Moderated by Today show weatherman Al Roker, the ceremony moved quickly, ending at a surprisingly early 9:45 pm. The night’s biggest surprise was Jason Goodwin winning the Best Novel Award for The Janissary Tree. Goodwin could not be present to accept his award as his publisher had been too cheap to pay for his airplane ticket to fly over from England, an act publisher Sarah Crichton said she “deeply, deeply regrets” as she accepted the award. Crichton was refreshingly honest as she told the audience that she hadn’t expected Goodwin’s tale of a eunuch detective in 1830s Istanbul to win.
Other winners included Naomi Hirahara (Snakeskin Shamisen) for Best Paperback Original, James L. Swanson (Manhunt; The 12-Day Chase for Lincoln’s Killer) for Best Fact Crime, and E.J. Wagner (The Science of Sherlock HOlmes) for Best Critical/Biographical. Interestingly, the winners for Best Television Feature/Mini-Series Teleplay were the writers for Season 4 of HBO’s series The Wire, and these included some of the finest crime fiction authors working today: Dennis Lehane, George Pelecanos, and Richard Price.

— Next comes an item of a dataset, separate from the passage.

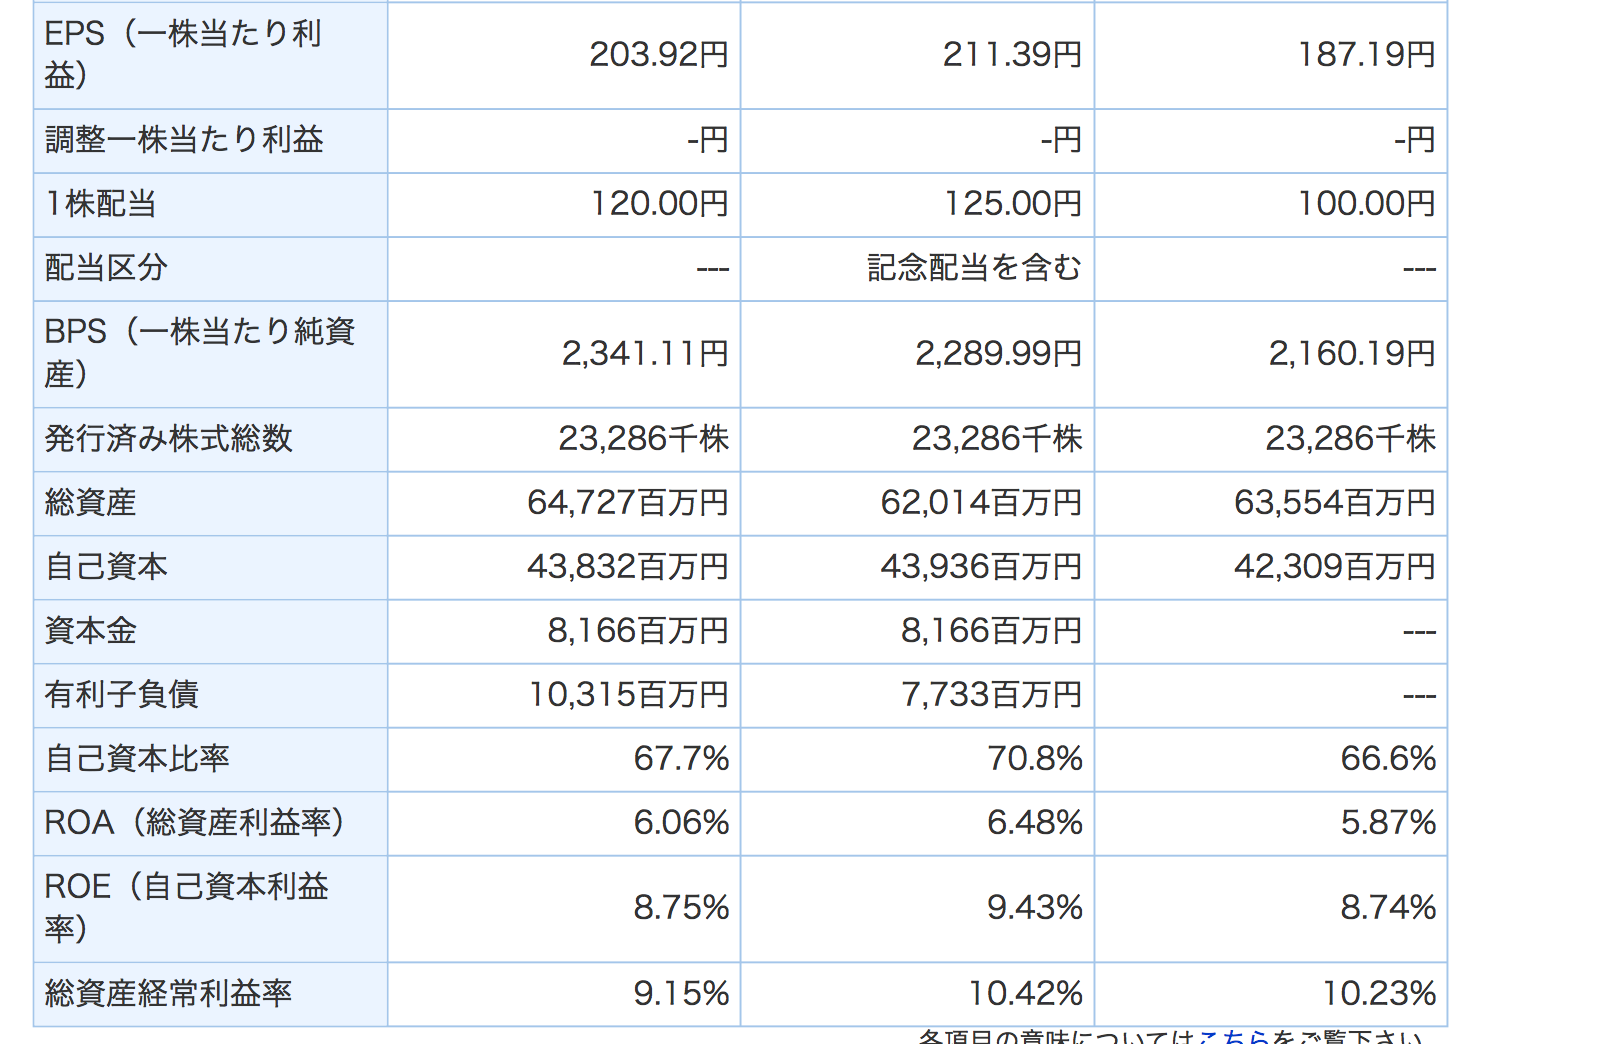This screenshot has width=1620, height=1044.
Task: Click the こちら link below the table
Action: click(1233, 1037)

The highlight of the evening was the recognition of Stephen King as a Mystery Grand Master. After an amusing introduction by Dave Barry and Ridley Pearson, as well as an inadvertently almost forgotten Donald Westlake, KIng told the audience that he never called himself a horror writer and that the first three adult books he checked out from the local bookmobile that came through his Maine hometown were crime novels by Richard Stark, Ed McBain, and John D. McDonald. “These books changed my life,” King said, explaining that they opened up his mind to what he could write about. “The reason why mystery and suspense are the most important genres today,” he said,” is because they mimic life. How we enter and leave life is a mystery.” King ended his brief defense of genre fiction, stating firmly, “anyone who says this isn’t mainstream fiction is full of bullshit.”
April 6, 2007
April 22 is Earth Day. Appropriately enough the Santa Monica Public Library and the City of Santa Monica’s Environmental Programs Division is sponsoring a new literary award that aims to ”commend authors, illustrators, and publishers who produce quality books for adults and young people that make significant contributions to, support the ideas of, and broaden public awareness of sustainability”. The Green Prize for Sustainable Literature will be awarded in September 2007 in the categories of adult fiction, adult nonfiction, youth fiction and youth nonfiction.

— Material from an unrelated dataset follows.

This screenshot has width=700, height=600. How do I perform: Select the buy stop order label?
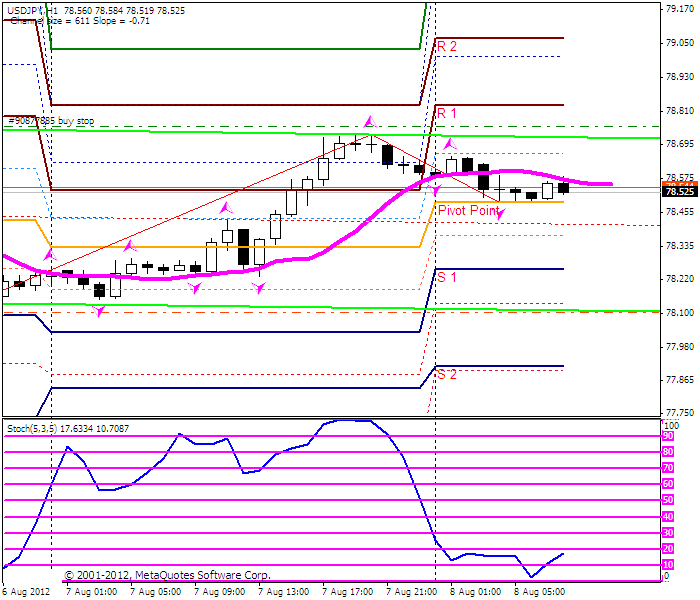pos(51,121)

Books published in the United States during the 2006 calendar year are eligible for the prize but publishers must hurry to submit their candidates as the deadline is April 30! And this means you, Abrams publicists! One book that sprang immediately to mind as an excellent candidate in the nonfiction adult category is Worldchanging: A User’s Guide for the 21 Century (Abrams, 2006).
Edited by environmentalist Alex Stephens of the popular blog worldchanging.com, ”this beautifully designed volume (which comes with its own slipcover)”, as LJ reviewer editor Irwin Weintraub raved in a LJ Xpress review last December, “collects ideas and workable solutions from more than 60 contributors that demonstrate the human potential to create a better future and a sustainable planet.”
While this volume meets the the prize’s basic sustainability criteria (future and long-term oriented, awareness of ecological and resource limitations, regional and global in scope,etc.), the sponsors of this award strangely forgot to include sustainable requirements for the nominees’ physical production, such as requesting that a certain percentage of the submitted title be printed on recycled paper or on paper that comes from environmentally managed forests (see “Harry Potter Goes Green”). Fortunately, Worldchanging is ahead of the game, having been printed on environmentally friendly New Leaf Paper. And the publisher went one step further by purchasing wind power credits equivalent to the amount of electricity used to produce the book.
March 13, 2007
I don’t know about you librarians out there, but (and publishers are going to hate me) I suffer from “why buy the cow if the milk is free” syndrome. Surrounded by books and receiving hundreds of galleys every week, I am rarely motivated to actually buy a book. (And forget about giving books as presents. My friends have finally caught on, so a lavishly illustrated art book from me—usually pilfered from our discarded books cart—doesn’t count as a real gift.)
So when I want to read a book and I don’t have the galley, I turn to trusty LEO, the New York Public Library’s online catalog, to see if the library has a copy of a particular title and to place a hold on it. I was so inspired by the speeches made at last week’s NBCC awards ceremony I decide to check out some of the winners. Getting a copy of Julie Philip’s James Tiptree Jr.: The Double Life of Alice B. Sheldon was a piece of cake. There were 23 copies available in the NYPL’s branch system and three copies had been put on hold. I noticed one copy was available at the Donnell Library Branch, across the street from the Modern Museum of Art, and since I was going to a screening at MOMA, I could easily pick up that copy.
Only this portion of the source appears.